BEGIN

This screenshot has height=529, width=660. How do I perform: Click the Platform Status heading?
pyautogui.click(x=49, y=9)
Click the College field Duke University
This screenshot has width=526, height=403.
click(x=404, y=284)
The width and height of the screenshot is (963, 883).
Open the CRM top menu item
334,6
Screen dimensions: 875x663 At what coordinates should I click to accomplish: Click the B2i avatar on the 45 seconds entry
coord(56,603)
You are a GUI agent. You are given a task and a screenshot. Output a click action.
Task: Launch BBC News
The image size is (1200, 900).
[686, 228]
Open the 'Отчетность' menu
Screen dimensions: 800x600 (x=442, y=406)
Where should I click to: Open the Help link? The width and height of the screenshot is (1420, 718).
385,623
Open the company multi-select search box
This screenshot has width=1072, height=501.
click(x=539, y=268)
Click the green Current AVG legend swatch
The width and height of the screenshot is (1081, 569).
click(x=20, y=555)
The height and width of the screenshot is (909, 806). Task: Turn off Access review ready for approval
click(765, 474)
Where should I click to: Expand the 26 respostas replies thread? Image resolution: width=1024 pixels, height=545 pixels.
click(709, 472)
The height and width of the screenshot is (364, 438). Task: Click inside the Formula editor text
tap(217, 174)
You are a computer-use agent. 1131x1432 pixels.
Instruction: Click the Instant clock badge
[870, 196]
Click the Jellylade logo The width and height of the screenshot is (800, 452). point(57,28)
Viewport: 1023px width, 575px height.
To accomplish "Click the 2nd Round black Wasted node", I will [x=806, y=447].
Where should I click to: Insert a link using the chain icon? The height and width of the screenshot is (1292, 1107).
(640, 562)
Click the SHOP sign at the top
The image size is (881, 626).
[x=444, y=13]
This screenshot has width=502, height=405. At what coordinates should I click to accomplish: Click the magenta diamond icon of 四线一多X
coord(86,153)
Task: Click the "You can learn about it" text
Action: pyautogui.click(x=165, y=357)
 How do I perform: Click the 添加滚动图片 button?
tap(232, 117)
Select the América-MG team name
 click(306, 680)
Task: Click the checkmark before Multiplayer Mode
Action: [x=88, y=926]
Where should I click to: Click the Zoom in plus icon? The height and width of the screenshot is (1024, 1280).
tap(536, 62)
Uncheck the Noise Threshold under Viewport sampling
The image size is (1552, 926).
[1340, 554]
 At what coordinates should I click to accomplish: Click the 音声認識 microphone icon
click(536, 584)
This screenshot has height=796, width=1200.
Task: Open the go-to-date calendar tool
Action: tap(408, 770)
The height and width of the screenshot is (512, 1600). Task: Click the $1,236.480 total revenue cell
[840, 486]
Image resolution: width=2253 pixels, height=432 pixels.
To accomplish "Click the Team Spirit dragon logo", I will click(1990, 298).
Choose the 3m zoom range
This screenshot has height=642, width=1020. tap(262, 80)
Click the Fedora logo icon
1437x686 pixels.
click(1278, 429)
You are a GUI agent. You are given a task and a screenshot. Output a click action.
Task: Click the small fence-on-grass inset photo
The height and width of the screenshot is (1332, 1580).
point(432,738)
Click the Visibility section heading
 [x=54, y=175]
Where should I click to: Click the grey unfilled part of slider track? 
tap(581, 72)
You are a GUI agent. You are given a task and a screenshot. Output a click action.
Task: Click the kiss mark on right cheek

END

■ About this exercise
Across the entries above, how many lines include the word "will"? Give only the number.

■ Reply
2